▶ [QUOTED PASSAGE]:
━━━
The Vote of Thanks was given by Vincent Naylor on behalf of the 36 attendees.



The meeting was opened promptly by Chairman Michael Cochrane who welcomed visitor Roger Howell and advised of three apologies.

John Taylor updated members with feedback from recent Speakers who had enjoyed their visits to our gatherings including Alan Pitchfork whose fee is going to Cancer Research; from Veronica Bird with her fee going to Northallerton Hospital in support of a Scanner Appeal and most recently Douglas Webb who in lieu of a fee has asked that the Forum makes a donation to the Harrogate Homeless Project. A letter had been received from Jane Norton thanking us for the sympathy card sent on Alan’s death and to those members who visited him at the Belmont Care Home or attended his Thanksgiving Service at St. Mark’s. The projector has been purchased and a request to the Harry Bolland Trust for grant support made.
━━━
▶ [EXCERPTED RECORDS]:
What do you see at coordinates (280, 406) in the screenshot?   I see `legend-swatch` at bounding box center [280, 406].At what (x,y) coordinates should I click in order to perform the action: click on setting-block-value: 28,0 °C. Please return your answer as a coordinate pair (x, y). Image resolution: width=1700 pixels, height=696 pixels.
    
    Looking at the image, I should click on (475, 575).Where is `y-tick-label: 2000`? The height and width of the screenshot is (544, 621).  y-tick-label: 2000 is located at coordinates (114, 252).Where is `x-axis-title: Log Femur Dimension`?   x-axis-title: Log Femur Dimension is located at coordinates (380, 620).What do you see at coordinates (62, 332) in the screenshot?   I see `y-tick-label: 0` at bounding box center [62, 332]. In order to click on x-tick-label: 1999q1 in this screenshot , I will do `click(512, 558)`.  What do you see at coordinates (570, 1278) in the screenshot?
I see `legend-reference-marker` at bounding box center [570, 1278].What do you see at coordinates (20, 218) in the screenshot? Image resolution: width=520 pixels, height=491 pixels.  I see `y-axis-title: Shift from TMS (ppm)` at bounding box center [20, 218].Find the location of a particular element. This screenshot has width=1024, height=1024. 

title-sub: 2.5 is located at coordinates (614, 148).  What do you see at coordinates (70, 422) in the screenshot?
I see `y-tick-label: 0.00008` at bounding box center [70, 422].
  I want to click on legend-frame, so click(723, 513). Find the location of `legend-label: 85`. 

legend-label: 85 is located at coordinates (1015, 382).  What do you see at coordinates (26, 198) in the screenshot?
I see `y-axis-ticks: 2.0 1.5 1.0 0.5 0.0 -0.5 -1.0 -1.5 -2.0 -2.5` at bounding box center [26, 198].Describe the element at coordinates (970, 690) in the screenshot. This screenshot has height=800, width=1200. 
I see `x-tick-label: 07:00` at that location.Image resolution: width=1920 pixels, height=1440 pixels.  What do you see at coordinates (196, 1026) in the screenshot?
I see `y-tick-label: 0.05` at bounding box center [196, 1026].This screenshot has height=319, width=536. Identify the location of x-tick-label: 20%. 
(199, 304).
━━━
▶ [WORK TASK A]: Reproduce everything in the meeting minutes from "John Taylor updated" down to "grant support made.".
▶ [WORK TASK B]: Rewrite the paragraph of the meeting minutes beginning "John Taylor updated members" as a short list that keeps its main facts.
▶ [WORK TASK C]: According to the meeting minutes, why is the Forum making a donation to the Harrogate Homeless Project?

▶ [TASK RESPONSE A]:
John Taylor updated members with feedback from recent Speakers who had enjoyed their visits to our gatherings including Alan Pitchfork whose fee is going to Cancer Research; from Veronica Bird with her fee going to Northallerton Hospital in support of a Scanner Appeal and most recently Douglas Webb who in lieu of a fee has asked that the Forum makes a donation to the Harrogate Homeless Project. A letter had been received from Jane Norton thanking us for the sympathy card sent on Alan’s death and to those members who visited him at the Belmont Care Home or attended his Thanksgiving Service at St. Mark’s. The projector has been purchased and a request to the Harry Bolland Trust for grant support made.

▶ [TASK RESPONSE B]:
John Taylor reported that recent Speakers had enjoyed their visits:
- Alan Pitchfork: fee going to Cancer Research.
- Veronica Bird: fee going to Northallerton Hospital in support of a Scanner Appeal.
- Douglas Webb: instead of a fee, asked the Forum to donate to the Harrogate Homeless Project.

Other items:
- Jane Norton wrote to thank members for the sympathy card sent on Alan's death. She also thanked those who visited him at the Belmont Care Home or attended his Thanksgiving Service at St. Mark's.
- The projector has been purchased, and grant support has been requested from the Harry Bolland Trust.

▶ [TASK RESPONSE C]: Douglas Webb, a recent Speaker, asked that the Forum make a donation to the Harrogate Homeless Project in lieu of a fee.